Sir Salman Rushdie, 2022 yılında yaşamı değiştiren yaralanmalara yol açan ve saldırganı Hadi Matar’ın kasıtlı adam öldürme girişiminden dolayı hapse girmesine neden olan bıçaklı saldırıdan kurtulduğunu açıkladı. Matar geçen ay 25 yıl hapis cezasına çarptırılmıştı.
Hay Festivali’nde konuşan ve bu yılın sonlarında yeni bir kitabı yayınlayacak olan Rushdie, kendisi ve karısının saldırının gerçekleştiği yere geri döndükleri önemli bir andan bahsetti. “Kendime düştüğüm yerde ayağa kalkabileceğimi göstermek için geri döndük,” diye açıkladı.
Odak noktasını tekrar kurgu çalışmalarına kaydırma arzusunu dile getirerek, “Bundan kurtuldum. Yine kurgu hakkında konuşmak güzel olacak çünkü saldırıdan beri herkesin konuşmak istediği tek şey saldırı oldu,” dedi.
Rushdie daha önce BBC Radio 4’ün *Today* programında Matar’ın aldığı en yüksek cezadan memnuniyetini dile getirmişti. Saldırı sonucunda bir gözünde görme kaybı, karaciğer hasarı ve sinir hasarı nedeniyle felçli bir el yaşadı.
Geçen yıl, olayı anlatan ve “karşı koymanın bir yolu” olarak tanımladığı *Bıçak* adlı bir eser yayınladı. Yaklaşan kısa hikaye koleksiyonu *The Eleventh Hour*, bıçaklanma olayından sonraki ilk kurgu eseri olacak.
Hay Festivali’ndeki görünümünde güvenlik önlemleri artırılmış, koklama köpekleri ve çanta kontrolleri 15 dakikalık bir gecikmeye neden olmuştur. Yaralanmalarına rağmen Rushdie, devam eden fiziksel sorunları kabul etse de olumlu bir bakış açısı koruyarak “mükemmel” hissettiğini bildirdi.

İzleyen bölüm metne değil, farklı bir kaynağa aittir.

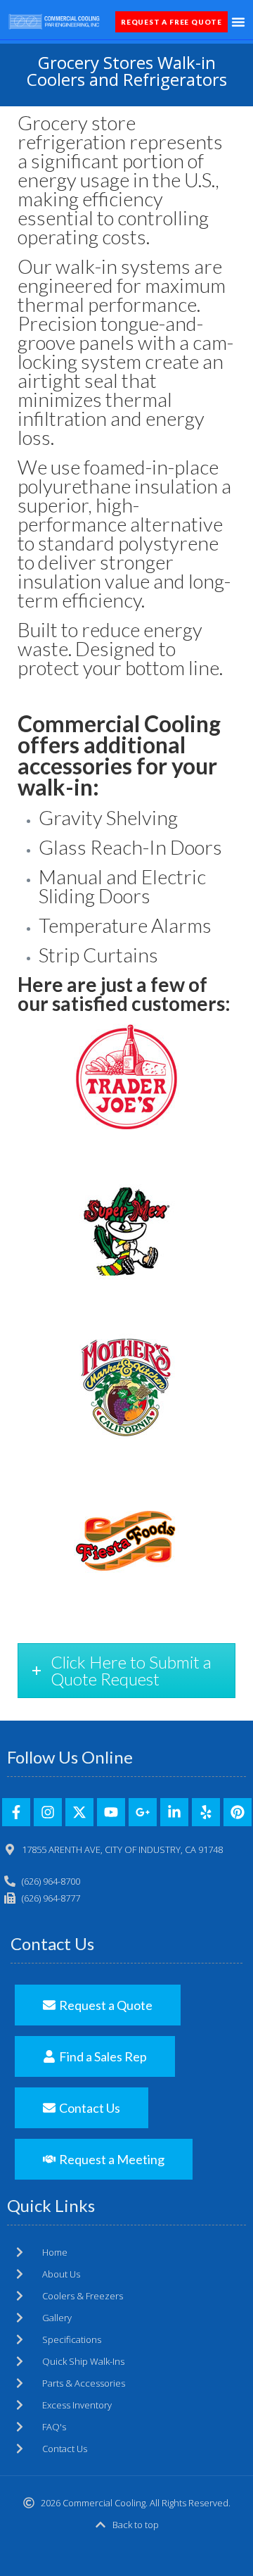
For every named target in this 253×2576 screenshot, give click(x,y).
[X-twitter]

Tartışma ayrıca ABD siyasetini de ele aldı; Rushdie, ülkenin mevcut durumuyla ilgili endişelerini dile getirerek Obama dönemini Trump başkanlığı döneminin “turuncu anı” ile karşılaştırdı. Buna rağmen, geleceğe ilişkin iyimser bir bakış açısı sergileyerek bunu “iyimserlik hastalığına” bağladı.
Söz özgürlüğü konusunda Rushdie, karşıt görüşlere tahammül etmenin önemini vurgulayarak, karalayıcı olduğu düşünülen ancak sonunda yayınlanan bir filmle ilgili deneyimini anlatarak izleyicilerin yargılamasının önemini vurguladı. Konuşmayı kolayca yasaklamanın tehlikelerine karşı uyardı ve genç insanları bunu düşünmeye teşvik etti.
Yapay zekanın yazarlar üzerindeki etkisine değinen Rushdie, tarzını veya mizahını yakalayamaması nedeniyle ChatGPT’den kaçındığını itiraf etti. Önde gelen bir yazar olarak statüsünü kabul ederken, “çocuk sihirbazları” (J.K. Rowling’e gönderme) hakkında yazanlar hariç, çoğu yazar için mali gerçekleri esprili bir şekilde belirtti.